If you own apartments in Southern California, chances are you already feel pretty good about your investment. So does Marcus & Millichap, whose national apartment report lists San Bernardino-Riverside, San Diego, Orange County, and Los Angeles among its top five markets in the country.
“You've had solid employment growth and 180 degrees of the compass where you can't develop because of the ocean,” says Linwood Thompson, managing director for Marcus & Millichap's National Multi Housing Group. “The availability of land and the attitude of government and neighborhood groups make it much more complicated, time-consuming, and expensive to develop a raw piece of land.”
Given such trends, it's an attractive region for apartment firms. “BRE is concentrating its development in Southern California because we believe in its economic diversity and strength,” says Deirdre A. Kuring, executive vice president of asset management with BRE.

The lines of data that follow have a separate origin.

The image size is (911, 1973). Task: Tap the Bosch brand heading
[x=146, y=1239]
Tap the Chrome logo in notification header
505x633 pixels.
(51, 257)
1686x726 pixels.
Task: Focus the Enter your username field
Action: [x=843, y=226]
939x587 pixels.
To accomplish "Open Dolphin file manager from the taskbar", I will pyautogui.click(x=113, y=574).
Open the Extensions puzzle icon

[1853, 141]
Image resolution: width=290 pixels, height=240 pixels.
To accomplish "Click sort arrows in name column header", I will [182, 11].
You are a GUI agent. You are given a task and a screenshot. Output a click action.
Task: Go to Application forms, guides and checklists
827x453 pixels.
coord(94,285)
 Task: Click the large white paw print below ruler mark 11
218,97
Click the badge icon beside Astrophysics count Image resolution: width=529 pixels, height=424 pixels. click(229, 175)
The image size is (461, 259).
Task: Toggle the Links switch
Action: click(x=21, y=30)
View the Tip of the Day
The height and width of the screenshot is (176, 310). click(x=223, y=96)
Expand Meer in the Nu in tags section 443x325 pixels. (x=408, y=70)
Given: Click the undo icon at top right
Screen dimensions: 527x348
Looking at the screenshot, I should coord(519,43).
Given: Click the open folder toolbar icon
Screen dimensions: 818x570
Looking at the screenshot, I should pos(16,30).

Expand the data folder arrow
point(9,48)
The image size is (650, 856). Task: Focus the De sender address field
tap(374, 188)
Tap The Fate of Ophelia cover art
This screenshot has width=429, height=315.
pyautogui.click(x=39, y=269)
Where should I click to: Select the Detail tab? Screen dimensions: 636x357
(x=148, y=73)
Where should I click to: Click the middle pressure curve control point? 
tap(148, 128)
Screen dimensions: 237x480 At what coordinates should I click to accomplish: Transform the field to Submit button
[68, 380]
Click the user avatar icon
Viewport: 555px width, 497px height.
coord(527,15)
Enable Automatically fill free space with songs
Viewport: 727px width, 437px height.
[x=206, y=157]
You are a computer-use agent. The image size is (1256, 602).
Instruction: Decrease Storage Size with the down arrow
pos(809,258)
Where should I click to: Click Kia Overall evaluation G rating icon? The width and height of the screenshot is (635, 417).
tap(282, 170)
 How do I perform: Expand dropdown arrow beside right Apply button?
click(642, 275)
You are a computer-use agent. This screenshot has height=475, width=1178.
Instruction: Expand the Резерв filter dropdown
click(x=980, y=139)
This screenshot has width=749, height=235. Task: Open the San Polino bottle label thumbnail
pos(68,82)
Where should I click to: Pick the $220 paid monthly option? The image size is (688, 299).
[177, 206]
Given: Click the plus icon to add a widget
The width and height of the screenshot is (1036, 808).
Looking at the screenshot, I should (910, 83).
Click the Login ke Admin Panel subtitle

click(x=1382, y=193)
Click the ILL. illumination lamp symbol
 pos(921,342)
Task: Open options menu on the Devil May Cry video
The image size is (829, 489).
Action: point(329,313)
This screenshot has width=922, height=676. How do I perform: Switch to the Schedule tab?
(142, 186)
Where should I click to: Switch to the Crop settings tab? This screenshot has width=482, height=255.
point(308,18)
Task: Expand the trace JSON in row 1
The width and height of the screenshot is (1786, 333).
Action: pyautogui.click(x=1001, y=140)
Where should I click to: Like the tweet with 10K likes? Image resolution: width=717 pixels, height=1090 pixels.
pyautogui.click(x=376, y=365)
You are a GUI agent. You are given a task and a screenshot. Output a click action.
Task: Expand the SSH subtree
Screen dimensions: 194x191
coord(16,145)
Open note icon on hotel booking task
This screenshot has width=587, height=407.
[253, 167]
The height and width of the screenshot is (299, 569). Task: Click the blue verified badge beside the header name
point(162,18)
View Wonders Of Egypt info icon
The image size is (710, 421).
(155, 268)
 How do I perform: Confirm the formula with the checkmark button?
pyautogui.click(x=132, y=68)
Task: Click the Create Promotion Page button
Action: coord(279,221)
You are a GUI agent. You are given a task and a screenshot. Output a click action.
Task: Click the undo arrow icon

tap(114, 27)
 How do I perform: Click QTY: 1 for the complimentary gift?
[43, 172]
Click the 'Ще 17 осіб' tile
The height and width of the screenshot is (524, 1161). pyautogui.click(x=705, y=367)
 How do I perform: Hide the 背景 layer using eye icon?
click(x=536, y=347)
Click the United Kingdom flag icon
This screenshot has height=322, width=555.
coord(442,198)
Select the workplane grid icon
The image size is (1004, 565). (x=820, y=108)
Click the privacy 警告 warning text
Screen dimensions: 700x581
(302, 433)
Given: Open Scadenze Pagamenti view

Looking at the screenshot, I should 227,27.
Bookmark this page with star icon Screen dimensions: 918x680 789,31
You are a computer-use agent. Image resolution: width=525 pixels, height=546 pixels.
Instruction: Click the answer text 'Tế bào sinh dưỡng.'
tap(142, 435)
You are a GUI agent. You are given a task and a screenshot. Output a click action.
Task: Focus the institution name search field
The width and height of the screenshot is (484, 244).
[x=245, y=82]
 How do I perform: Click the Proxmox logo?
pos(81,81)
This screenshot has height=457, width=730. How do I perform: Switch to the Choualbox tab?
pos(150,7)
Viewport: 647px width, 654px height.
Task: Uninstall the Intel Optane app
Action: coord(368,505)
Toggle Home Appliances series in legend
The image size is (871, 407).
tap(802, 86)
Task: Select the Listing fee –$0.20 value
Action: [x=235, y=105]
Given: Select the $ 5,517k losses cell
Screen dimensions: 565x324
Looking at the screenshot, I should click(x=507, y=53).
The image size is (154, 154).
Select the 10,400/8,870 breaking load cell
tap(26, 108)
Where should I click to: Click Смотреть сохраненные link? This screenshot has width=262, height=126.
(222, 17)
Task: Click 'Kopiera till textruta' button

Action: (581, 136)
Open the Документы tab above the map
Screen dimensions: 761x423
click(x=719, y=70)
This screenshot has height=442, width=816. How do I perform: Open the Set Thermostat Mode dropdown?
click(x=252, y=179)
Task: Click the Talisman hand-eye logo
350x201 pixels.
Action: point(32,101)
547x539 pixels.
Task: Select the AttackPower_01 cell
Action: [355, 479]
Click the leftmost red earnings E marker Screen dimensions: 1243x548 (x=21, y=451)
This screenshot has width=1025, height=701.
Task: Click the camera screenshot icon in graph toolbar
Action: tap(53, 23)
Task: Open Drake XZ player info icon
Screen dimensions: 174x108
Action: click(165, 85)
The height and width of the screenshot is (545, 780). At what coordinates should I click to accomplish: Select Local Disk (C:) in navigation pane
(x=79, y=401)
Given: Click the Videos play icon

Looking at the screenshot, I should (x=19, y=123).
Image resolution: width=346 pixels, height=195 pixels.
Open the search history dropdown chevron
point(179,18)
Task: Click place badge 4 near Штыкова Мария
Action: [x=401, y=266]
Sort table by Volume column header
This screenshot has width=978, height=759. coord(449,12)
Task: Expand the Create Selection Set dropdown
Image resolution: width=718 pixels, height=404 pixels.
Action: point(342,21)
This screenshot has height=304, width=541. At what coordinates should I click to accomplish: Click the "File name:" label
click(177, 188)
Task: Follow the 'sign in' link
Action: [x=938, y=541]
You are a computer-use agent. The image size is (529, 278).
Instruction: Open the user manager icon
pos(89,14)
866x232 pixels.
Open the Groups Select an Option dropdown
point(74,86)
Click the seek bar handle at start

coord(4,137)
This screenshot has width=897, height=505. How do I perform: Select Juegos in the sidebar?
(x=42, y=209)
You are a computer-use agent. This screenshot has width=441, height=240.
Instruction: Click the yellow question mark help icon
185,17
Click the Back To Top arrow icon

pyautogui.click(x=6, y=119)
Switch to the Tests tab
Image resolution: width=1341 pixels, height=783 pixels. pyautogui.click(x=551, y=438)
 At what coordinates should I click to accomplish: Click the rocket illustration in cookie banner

Still, Texas-based M/PF YieldStar says apartment owners should look east. The firm rates Albuquerque, N.M., El Paso, Texas, and Tucson, Ariz., as its top three apartment spots. They “are very small markets,” says Greg Willett, vice president of research and analysis for M/PF YieldStar. “It really doesn't take too much demand to keep them full. The economic outlooks are pretty positive, and none of them really have any sort of construction going at all.”
Construction plays a large factor in M/PF's projections, which are weighted to markets that don't add units. Marcus & Millichap balances construction in absolute terms, the percentage increase in apartment stock, the relationship between jobs and construction, and single-family home affordability.